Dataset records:
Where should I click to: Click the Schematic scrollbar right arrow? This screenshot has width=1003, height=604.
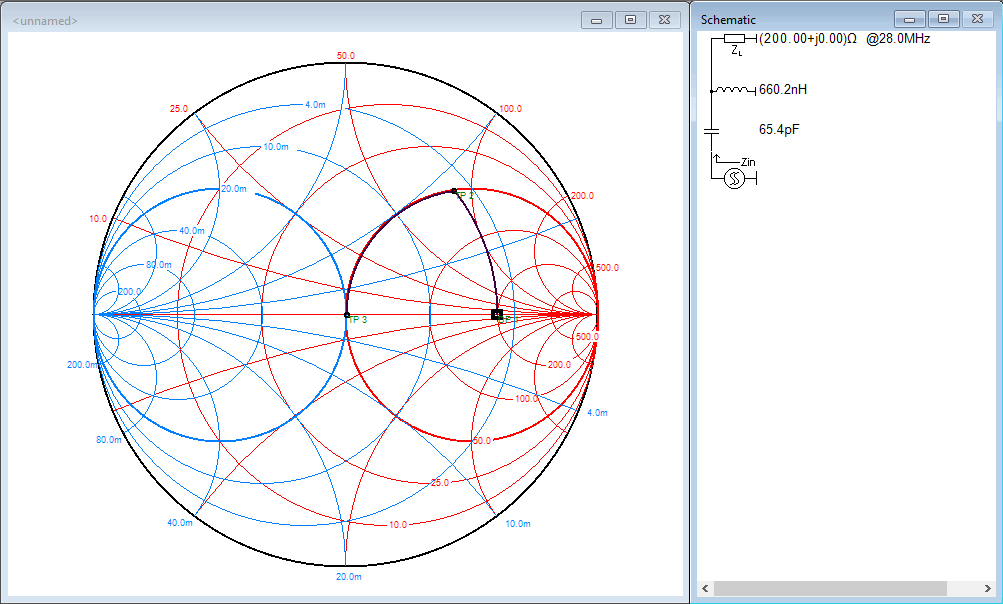coord(986,588)
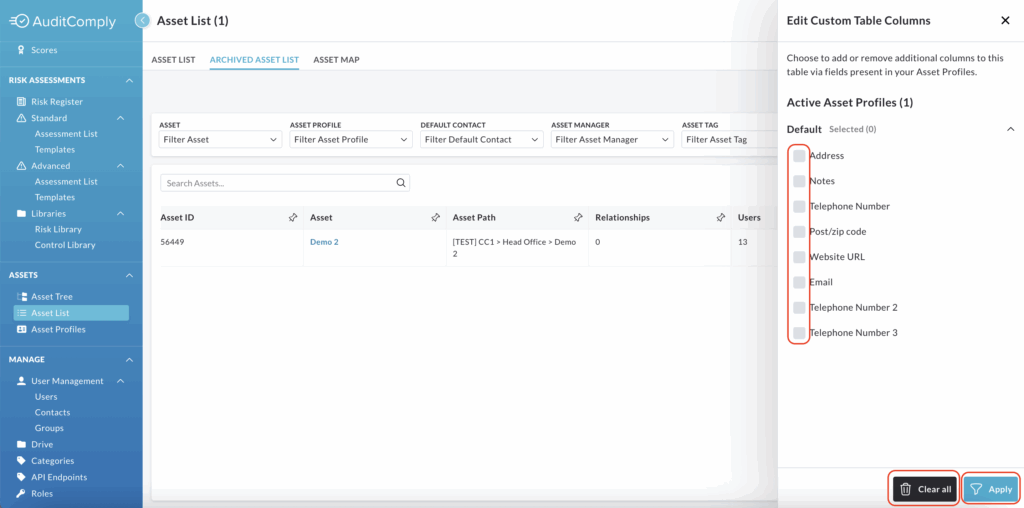Viewport: 1024px width, 508px height.
Task: Click the pin icon in Asset Path column
Action: [578, 217]
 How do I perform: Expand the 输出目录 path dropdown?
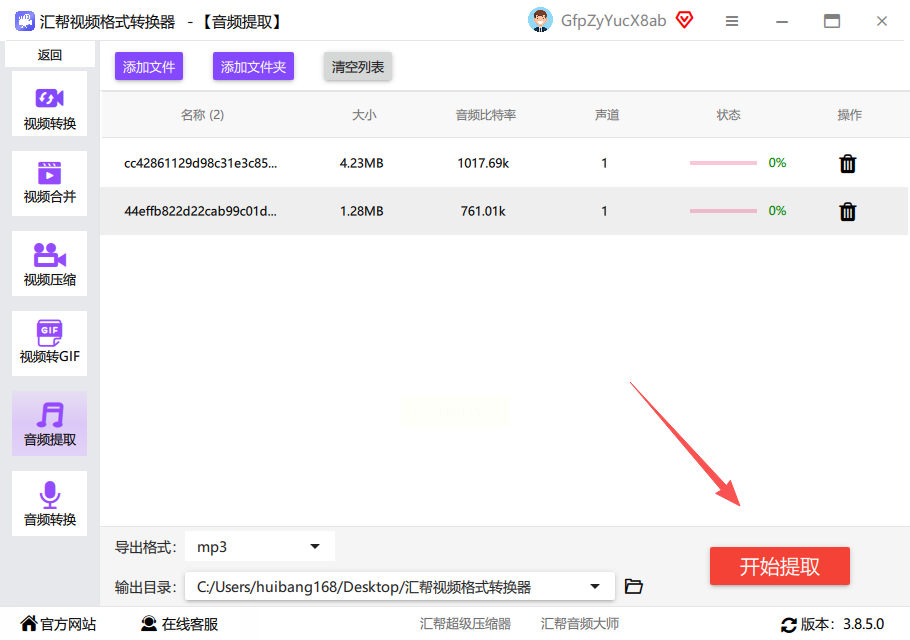pos(399,587)
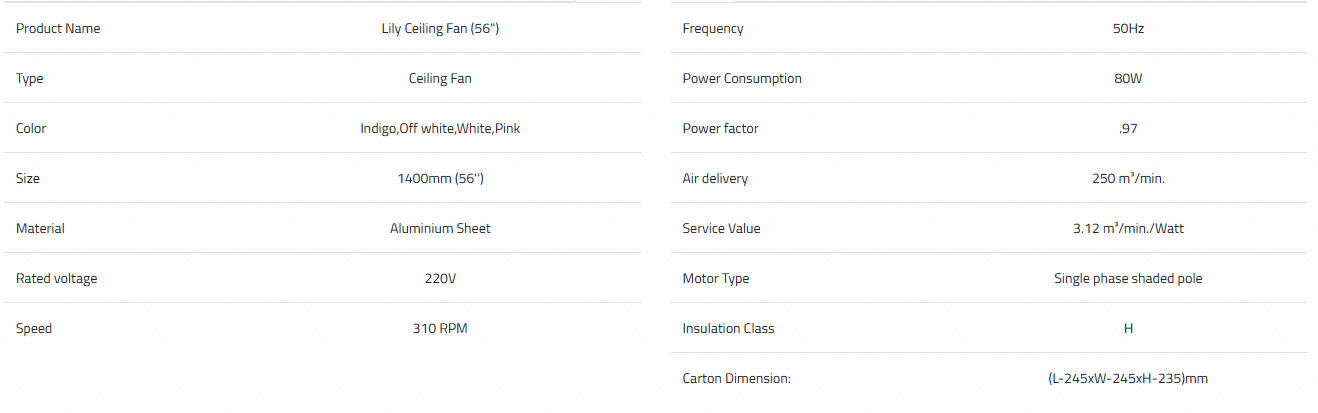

● EXERCISE REQUIREMENTS: Could the lines above be copied out exactly, with no image carried over?

● RESPONSE:
Where should I click to: Click the Schematic scrollbar right arrow? This screenshot has width=1003, height=604.
coord(986,588)
Viewport: 1024px width, 508px height.
Task: Click the pin icon in Asset Path column
Action: [578, 217]
 How do I perform: Expand the 输出目录 path dropdown?
pos(399,587)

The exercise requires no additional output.